OBJETIVO DEL EJERCICIO>
Escribe cómo sigue el comentario sobre la narración del narcotráfico en Santa Rosa que aparece a continuación. Empieza justo después de su última oración.

Es este aspecto el que más rescato de la narración: la presentación del narcotraficante como una persona común y corriente: hombres y mujeres de a pie, jóvenes y ancianos sumidos en la desesperación (y uno que otro cegado por la codicia) que hallan una vía lucrativa de ganarse la vida y toman el sendero ofrecido por la providencia alternativa; sólo eso, gente como cualquiera, con necesidades y sentimientos ordinarios. El autor no se preocupa por trazar la efigie tan trillada del capo sanguinario y monstruoso, de proceder indolente y aberrante, esa efigie calcada del tabloide amarillista que encarna la otredad tan temida y repudiada; en lugar de eso, humaniza a los protagonistas del espinoso asunto y da cuenta de la realidad que se vive en una pequeña comunidad ante la llegada del entonces naciente y muy remunerativo negocio de la mariguana (ni se atisbaba en esos días lo que vendría luego con el mercado de la coca y las cruentas guerras entre cárteles y los sicarios gubernamentales); cómo se transforma el entorno, cómo la paz, tranquilidad y aislamiento de Santa Rosa se ve menguada para darle paso a la era de la droga y todo lo que esto implica: el implacable flagelo plagado de arbitrariedades de los perros del Estado, quienes en esta obra –como en la vida real– son retratados como los genuinos perpetradores de salvajismos bestiales, sangrientos e inhumanos que, como en el caso de Damiana Caraveo, montan todo un teatrito para zanjar culpas y dar resultados a la comunidad.

DATOS>

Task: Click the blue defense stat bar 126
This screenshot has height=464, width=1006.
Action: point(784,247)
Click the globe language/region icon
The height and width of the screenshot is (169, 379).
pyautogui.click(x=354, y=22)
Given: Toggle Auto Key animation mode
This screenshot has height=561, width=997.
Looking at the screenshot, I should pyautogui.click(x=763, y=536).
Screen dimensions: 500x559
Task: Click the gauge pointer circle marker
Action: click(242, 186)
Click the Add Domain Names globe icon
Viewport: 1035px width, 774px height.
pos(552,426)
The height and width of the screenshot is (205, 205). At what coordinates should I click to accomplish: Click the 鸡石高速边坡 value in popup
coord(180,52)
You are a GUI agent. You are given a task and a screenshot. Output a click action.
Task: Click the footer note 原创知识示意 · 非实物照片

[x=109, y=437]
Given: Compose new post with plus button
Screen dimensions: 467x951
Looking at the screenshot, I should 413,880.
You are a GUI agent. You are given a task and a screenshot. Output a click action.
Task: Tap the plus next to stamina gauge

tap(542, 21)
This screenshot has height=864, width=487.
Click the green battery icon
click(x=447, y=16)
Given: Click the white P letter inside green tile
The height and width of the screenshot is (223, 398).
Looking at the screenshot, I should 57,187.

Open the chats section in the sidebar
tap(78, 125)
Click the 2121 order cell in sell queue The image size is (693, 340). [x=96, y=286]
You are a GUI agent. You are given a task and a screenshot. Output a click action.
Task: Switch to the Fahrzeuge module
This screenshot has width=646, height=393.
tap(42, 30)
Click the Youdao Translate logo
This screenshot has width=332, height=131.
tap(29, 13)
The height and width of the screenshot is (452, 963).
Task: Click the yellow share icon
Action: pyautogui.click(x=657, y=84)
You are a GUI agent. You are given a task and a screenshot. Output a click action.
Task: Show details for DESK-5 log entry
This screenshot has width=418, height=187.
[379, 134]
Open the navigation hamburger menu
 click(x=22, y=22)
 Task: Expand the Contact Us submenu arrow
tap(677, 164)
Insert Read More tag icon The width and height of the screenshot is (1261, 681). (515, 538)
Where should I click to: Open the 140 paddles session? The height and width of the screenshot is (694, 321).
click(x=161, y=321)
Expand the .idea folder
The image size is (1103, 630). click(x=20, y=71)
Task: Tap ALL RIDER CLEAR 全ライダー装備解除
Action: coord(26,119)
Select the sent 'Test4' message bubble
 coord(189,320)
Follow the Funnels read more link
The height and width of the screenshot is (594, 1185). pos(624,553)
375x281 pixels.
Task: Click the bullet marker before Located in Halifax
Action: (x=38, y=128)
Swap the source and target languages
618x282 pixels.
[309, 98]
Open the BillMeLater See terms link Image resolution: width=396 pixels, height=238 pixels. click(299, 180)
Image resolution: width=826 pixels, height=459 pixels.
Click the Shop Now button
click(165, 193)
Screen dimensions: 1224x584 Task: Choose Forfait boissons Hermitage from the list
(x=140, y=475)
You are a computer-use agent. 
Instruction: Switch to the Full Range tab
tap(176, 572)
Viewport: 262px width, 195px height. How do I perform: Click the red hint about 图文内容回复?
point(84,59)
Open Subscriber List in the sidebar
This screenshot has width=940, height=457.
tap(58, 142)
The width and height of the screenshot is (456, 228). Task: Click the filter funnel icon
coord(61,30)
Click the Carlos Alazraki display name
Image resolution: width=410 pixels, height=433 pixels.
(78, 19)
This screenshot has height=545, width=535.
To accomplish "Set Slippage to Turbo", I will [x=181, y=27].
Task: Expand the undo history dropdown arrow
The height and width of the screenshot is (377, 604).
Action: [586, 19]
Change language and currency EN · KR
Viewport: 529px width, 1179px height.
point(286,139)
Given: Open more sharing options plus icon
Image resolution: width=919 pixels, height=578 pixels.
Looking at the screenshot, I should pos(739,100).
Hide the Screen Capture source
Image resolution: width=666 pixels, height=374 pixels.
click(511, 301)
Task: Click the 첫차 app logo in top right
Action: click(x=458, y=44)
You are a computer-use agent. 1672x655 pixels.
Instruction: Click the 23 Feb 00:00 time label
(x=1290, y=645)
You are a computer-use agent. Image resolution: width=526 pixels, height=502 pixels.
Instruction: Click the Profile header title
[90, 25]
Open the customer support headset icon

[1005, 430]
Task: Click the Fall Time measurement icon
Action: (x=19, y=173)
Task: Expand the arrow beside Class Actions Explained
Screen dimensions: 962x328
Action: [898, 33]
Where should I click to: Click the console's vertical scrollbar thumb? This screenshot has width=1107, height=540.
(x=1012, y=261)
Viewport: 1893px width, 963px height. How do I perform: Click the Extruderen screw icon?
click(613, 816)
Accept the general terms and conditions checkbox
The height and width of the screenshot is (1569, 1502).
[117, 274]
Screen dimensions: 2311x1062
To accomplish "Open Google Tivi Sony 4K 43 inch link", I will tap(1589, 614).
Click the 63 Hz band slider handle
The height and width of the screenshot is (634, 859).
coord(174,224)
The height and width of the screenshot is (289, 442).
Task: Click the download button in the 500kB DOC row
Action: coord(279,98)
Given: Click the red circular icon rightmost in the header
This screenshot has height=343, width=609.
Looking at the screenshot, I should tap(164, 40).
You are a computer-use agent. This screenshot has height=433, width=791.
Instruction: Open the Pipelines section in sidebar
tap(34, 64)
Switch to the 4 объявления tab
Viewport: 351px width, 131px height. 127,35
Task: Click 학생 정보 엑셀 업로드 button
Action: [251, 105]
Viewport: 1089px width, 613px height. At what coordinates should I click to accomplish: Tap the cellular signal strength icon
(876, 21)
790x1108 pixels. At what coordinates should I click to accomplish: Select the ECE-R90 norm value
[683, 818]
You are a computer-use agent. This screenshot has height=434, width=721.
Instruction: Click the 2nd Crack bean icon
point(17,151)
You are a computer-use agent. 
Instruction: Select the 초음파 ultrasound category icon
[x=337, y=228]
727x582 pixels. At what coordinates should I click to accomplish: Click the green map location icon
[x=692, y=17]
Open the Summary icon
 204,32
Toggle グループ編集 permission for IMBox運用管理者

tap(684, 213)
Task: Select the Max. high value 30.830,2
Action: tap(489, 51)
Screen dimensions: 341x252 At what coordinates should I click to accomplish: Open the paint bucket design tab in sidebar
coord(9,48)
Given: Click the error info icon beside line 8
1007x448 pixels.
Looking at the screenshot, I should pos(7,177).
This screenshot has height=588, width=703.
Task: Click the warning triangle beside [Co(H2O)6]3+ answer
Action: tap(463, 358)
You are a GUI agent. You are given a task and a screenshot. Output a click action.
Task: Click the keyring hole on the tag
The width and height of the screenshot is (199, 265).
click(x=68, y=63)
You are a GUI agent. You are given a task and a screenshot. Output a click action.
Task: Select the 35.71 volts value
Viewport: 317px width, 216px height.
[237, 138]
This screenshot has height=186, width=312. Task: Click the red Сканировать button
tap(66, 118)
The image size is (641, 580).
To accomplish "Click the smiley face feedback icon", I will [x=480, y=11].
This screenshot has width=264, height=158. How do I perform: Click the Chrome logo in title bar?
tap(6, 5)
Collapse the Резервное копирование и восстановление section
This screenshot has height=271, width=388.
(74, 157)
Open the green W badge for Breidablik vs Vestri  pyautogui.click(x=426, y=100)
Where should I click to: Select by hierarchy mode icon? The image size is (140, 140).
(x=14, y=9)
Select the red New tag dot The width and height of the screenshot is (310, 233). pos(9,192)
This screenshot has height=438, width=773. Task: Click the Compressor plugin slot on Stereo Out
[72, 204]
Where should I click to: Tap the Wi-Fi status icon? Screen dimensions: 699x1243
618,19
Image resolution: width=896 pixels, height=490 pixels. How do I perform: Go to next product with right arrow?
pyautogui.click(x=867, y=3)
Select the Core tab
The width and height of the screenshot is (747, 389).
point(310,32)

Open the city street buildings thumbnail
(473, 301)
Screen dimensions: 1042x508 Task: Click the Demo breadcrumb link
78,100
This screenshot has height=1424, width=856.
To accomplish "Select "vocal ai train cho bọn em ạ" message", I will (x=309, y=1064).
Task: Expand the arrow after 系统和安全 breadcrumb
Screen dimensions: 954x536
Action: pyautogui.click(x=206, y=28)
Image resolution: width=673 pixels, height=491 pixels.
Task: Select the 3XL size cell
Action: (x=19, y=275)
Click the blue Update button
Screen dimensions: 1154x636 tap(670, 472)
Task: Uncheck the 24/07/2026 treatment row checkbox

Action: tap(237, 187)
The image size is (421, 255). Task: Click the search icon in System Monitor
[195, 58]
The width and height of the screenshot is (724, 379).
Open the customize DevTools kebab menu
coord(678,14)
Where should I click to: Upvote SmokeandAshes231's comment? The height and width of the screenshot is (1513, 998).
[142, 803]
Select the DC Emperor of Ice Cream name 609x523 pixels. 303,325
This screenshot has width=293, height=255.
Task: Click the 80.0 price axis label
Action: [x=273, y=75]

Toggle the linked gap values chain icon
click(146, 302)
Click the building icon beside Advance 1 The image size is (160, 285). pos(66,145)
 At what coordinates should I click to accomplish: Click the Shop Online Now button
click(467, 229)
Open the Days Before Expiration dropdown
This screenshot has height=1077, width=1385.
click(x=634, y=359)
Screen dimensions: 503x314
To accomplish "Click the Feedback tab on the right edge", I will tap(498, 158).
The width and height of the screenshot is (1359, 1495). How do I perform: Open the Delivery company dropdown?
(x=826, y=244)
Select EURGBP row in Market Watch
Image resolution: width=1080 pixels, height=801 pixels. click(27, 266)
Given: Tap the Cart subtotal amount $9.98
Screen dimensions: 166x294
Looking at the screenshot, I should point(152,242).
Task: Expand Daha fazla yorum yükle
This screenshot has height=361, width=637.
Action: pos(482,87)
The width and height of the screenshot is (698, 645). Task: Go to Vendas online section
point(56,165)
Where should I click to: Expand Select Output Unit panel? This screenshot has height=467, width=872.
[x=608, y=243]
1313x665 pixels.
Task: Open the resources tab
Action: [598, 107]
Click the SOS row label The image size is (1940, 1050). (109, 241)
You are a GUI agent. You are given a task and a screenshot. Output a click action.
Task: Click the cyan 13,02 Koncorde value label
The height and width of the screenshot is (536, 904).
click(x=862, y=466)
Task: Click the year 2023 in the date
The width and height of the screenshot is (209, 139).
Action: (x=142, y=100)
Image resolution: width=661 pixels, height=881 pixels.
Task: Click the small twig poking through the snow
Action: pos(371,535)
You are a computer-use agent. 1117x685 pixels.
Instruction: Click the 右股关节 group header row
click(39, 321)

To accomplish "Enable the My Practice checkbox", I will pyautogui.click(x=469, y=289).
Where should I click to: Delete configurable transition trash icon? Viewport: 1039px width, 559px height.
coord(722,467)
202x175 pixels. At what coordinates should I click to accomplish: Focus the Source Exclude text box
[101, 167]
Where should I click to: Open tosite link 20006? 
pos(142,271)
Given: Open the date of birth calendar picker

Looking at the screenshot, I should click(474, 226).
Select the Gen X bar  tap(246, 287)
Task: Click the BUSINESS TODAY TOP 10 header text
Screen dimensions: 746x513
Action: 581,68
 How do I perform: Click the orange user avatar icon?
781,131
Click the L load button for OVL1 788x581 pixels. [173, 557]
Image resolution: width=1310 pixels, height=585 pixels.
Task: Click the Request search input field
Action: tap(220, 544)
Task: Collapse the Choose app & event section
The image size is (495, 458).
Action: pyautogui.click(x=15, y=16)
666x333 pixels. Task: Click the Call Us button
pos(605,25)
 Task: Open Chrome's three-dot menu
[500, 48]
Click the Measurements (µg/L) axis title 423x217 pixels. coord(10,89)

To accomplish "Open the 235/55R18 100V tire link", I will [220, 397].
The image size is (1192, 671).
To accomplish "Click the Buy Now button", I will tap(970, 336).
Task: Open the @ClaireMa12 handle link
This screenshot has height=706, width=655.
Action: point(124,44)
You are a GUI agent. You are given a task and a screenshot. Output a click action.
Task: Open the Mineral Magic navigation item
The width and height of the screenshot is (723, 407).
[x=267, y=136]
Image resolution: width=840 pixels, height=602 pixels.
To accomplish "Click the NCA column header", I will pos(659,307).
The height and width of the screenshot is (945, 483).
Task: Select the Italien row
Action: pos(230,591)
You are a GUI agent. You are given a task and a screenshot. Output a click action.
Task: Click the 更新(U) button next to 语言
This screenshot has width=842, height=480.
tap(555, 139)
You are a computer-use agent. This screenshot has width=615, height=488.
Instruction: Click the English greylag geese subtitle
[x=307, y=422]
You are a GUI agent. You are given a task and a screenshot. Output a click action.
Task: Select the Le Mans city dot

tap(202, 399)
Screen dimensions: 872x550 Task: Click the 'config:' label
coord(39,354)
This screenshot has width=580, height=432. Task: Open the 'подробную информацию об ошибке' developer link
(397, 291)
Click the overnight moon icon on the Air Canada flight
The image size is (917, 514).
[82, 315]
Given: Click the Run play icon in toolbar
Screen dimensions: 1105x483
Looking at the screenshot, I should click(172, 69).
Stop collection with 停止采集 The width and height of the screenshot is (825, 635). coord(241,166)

RESPUESTA>
Desde que la novela arranca, si bien el narrador (escritor, por cierto: miembro de la ciudad letrada) no toma partido abiertamente, deja traslucir al sesgo de qué lado está su simpatía: cuando acribillan a los supuestos narcos en el aeropuerto y la gente comienza a increpar a los asesinos así, con todas sus letras y a grito pelado; mientras van en la camioneta el protagonista y su padre y son detenidos por los retenes; el ya mencionado episodio de Damiana y el de Cutberto Daniel, a quien plomearon los judas cuando se vestía sin resistirse al arresto, y en fin, media docena de ejemplos más que podría enumerar que dan cuenta de la perversa red de corruptela que entrañan las autoridades y los hampones, que al final viene a ser la misma cosa.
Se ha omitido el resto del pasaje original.